----- Text to read

Katie Booth teaches writing at the University of Pittsburgh. Her work has appeared in The Believer, Aeon, Catapult, and Harper’s Magazine, and has been highlighted on Longreads and Longform; ‘The Sign for This’ was a notable essay in the 2016 edition of Best American Essays. Booth received a number of prestigious fellowships to support the writing of The Invention of Miracles, including from the Library of Congress and the Massachusetts Historical Society. She was raised in a mixed hearing/deaf family.

Summary

A revelatory revisionist biography of Alexander Graham Bell — renowned inventor of the telephone and powerful enemy of the deaf community.

When Alexander Graham Bell first unveiled his telephone to the world, it was considered miraculous. But few people know that it was inspired by another supposed miracle: his work teaching the deaf to speak. The son of one deaf woman and husband to another, he was motivated by a desire to empower deaf people by integrating them into the hearing world, but he ended up becoming their most powerful enemy, waging a war against sign language and deaf culture that still rages today.


The Invention of Miracles tells the dual stories of Bell’s remarkable, world-changing invention and his dangerous ethnocide of deaf culture and language. It also charts the rise of deaf activism and tells the triumphant tale of a community reclaiming a once-forbidden language.

----------
----- Recorded information

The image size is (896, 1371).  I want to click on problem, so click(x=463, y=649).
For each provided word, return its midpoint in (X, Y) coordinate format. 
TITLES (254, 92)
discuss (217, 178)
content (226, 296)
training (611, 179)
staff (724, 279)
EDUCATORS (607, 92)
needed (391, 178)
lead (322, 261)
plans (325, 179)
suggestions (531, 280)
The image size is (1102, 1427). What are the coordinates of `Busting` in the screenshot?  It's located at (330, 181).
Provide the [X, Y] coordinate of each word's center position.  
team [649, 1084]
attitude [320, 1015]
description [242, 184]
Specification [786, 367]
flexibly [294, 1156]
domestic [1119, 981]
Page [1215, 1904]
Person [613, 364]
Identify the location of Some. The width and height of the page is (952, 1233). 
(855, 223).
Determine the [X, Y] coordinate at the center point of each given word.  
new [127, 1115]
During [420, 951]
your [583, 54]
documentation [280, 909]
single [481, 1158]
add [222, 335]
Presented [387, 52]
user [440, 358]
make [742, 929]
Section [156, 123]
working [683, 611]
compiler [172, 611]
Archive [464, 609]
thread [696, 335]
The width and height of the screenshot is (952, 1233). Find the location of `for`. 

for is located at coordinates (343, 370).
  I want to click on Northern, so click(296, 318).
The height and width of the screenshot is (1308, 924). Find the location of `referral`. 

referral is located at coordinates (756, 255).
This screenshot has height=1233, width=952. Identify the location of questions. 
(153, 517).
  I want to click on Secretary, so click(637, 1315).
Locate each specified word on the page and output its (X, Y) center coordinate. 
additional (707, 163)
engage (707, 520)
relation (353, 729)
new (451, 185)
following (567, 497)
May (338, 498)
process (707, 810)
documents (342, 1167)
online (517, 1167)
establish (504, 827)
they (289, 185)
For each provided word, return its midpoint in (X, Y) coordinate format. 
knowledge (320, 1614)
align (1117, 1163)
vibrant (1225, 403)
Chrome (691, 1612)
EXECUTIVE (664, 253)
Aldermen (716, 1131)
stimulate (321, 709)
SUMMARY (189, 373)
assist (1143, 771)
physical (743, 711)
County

----------

● **What is asked**:
[1] Answer these questions from the passage on Katie Booth and her book:
(a) Which two institutions does it name as sources of Booth's fellowships for writing The Invention of Miracles?
(b) What work of Bell's inspired the telephone?
(c) What rise does the book chart?
[2] Using the passage on Katie Booth and her book, explain in one to three sentences what motivated Bell's work with deaf people and how that work turned out.

● **Answers to the exercises**:
[1]
(a) The Library of Congress and the Massachusetts Historical Society.
(b) His work teaching the deaf to speak.
(c) The rise of deaf activism.

[2] Bell wanted to empower deaf people by integrating them into the hearing world. Instead he became their most powerful enemy, waging a war against sign language and deaf culture that still rages today.